Information provided>
· · · · · · ·

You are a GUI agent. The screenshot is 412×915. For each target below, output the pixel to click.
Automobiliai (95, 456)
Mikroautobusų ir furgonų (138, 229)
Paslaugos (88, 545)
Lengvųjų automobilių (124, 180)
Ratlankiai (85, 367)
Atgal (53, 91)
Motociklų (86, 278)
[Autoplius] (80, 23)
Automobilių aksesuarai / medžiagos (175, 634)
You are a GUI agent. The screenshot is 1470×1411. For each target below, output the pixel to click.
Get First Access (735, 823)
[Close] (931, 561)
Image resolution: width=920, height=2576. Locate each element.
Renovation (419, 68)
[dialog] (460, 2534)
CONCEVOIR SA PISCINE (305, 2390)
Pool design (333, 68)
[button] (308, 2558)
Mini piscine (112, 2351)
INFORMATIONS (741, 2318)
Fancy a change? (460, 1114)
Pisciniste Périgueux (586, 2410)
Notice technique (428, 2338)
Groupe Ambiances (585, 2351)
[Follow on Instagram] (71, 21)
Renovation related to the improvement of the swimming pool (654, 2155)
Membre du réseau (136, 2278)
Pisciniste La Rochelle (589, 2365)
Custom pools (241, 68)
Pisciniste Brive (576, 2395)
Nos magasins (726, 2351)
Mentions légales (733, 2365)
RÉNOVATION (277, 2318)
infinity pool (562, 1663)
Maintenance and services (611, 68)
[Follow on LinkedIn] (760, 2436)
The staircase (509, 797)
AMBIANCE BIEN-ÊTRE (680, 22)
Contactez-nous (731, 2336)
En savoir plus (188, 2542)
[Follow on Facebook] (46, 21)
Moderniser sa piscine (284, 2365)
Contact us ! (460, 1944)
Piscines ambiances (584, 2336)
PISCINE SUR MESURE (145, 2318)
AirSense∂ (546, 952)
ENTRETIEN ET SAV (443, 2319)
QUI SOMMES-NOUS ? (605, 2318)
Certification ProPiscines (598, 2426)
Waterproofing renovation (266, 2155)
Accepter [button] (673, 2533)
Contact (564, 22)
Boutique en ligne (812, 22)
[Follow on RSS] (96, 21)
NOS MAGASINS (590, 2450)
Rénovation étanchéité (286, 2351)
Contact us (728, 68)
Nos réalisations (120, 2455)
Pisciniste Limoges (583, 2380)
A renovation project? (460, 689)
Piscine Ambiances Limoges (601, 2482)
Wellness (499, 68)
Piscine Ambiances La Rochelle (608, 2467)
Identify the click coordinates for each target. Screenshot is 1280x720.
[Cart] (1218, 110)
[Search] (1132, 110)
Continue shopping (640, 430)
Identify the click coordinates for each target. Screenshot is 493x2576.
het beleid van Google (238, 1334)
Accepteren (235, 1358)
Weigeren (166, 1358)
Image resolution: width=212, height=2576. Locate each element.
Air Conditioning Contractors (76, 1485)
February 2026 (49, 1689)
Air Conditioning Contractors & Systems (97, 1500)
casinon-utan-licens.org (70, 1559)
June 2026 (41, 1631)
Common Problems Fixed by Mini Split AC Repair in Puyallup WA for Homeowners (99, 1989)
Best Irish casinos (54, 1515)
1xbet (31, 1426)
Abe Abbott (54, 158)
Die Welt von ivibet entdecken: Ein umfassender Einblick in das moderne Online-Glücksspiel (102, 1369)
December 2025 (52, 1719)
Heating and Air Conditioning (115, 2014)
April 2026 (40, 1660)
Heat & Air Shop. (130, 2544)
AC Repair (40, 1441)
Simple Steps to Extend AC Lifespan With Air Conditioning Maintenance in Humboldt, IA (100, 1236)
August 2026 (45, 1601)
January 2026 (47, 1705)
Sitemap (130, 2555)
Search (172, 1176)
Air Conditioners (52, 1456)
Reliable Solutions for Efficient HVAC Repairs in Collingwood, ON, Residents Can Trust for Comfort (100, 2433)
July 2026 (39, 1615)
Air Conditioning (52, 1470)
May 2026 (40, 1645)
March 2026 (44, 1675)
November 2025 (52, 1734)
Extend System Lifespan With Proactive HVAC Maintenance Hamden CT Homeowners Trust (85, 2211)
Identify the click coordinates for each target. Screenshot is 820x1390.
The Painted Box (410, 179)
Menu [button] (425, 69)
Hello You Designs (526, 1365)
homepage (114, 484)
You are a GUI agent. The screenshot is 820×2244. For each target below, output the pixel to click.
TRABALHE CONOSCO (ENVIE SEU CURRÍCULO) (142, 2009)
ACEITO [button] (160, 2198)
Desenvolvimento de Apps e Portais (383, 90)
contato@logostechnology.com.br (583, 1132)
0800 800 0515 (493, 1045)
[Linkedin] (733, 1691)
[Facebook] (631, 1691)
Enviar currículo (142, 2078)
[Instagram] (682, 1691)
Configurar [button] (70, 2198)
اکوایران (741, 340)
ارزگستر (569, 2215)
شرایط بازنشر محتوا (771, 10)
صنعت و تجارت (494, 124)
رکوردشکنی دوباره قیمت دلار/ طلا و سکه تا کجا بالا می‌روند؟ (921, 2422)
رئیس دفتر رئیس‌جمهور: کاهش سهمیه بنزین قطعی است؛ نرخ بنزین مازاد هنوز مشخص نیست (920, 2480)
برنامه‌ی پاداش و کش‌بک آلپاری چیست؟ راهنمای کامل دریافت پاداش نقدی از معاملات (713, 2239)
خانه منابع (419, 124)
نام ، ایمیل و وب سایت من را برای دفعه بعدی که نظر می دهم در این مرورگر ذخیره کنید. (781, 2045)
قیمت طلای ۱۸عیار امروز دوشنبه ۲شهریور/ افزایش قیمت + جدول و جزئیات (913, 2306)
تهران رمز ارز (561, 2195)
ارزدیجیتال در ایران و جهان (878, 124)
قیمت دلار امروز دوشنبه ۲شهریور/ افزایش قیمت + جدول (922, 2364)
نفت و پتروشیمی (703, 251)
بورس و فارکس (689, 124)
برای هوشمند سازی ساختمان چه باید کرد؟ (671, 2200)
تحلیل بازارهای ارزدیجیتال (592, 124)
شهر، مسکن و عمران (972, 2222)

· · · · · · ·

The stretch of entries above that starts with the line containing "May 2026 (40, 1645)" and goes on through the line containing "0800 800 0515 (493, 1045)" is to be transcribed exactly, and no other line is to be transcribed.

May 2026 (40, 1645)
March 2026 (44, 1675)
November 2025 (52, 1734)
Extend System Lifespan With Proactive HVAC Maintenance Hamden CT Homeowners Trust (85, 2211)
Identify the click coordinates for each target. Screenshot is 820x1390.
The Painted Box (410, 179)
Menu [button] (425, 69)
Hello You Designs (526, 1365)
homepage (114, 484)
You are a GUI agent. The screenshot is 820×2244. For each target below, output the pixel to click.
TRABALHE CONOSCO (ENVIE SEU CURRÍCULO) (142, 2009)
ACEITO [button] (160, 2198)
Desenvolvimento de Apps e Portais (383, 90)
contato@logostechnology.com.br (583, 1132)
0800 800 0515 (493, 1045)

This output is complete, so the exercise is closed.